Thanks for sharing your experience. I was trying to approach this question from a simplified physics perspective. Here are a couple of examples.
While standing up, you burn more calories than when you are sitting in a comfortable chair, even though no real work is being done. Why? Because human muscles are not conventional electric motors. Your muscles are burning calories in order to maintain your upright position. Ditto for wall-sits, which are popular with skiers.
From a physics perspective, ordinary walking consumes calories, simply because your center of mass is fighting gravity, in moving up (and down again) an inch or so every step. This is true, even if you have a mild tail wind.
Beyond that, walking 'uphill' on a treadmill does not do any extra work.
Essentially, no real work is being done when you maintain your vertical position on a treadmill, or in trying to go 'uphill' on an escalator that's going downhill at a velocity thats equal and opposite to your 'groundspeed'.

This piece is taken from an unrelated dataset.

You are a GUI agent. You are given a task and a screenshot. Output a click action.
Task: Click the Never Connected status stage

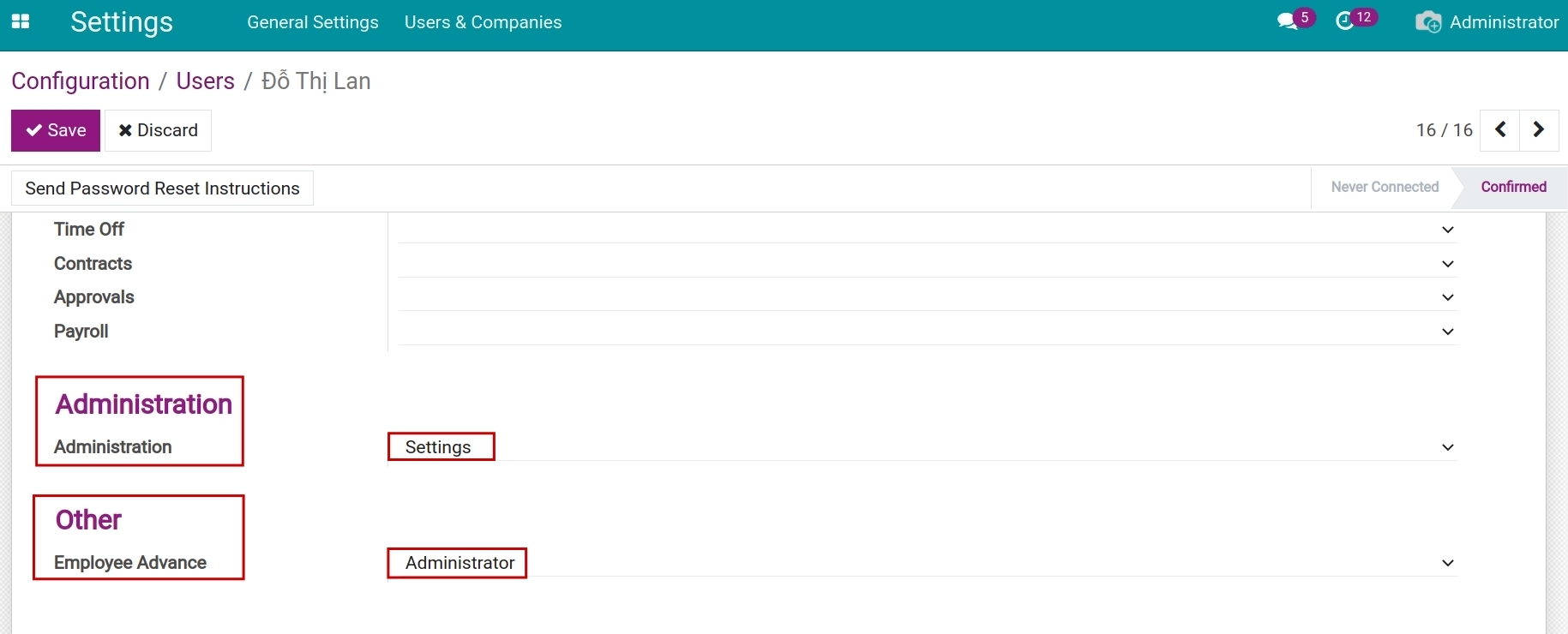click(1384, 188)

In walking 'uphill' on a treadmill, you rely more on the big quadriceps (thigh) muscles, which are doing precious little real work, but are nevertheless consuming extra calories. In level walking -- on the ground, or on a treadmill -- the gastrocnemius muscles, in your calves, are doing a bit more real work In both examples, the butt muscles play active roles.
Biology sometimes makes basic physics more complicated!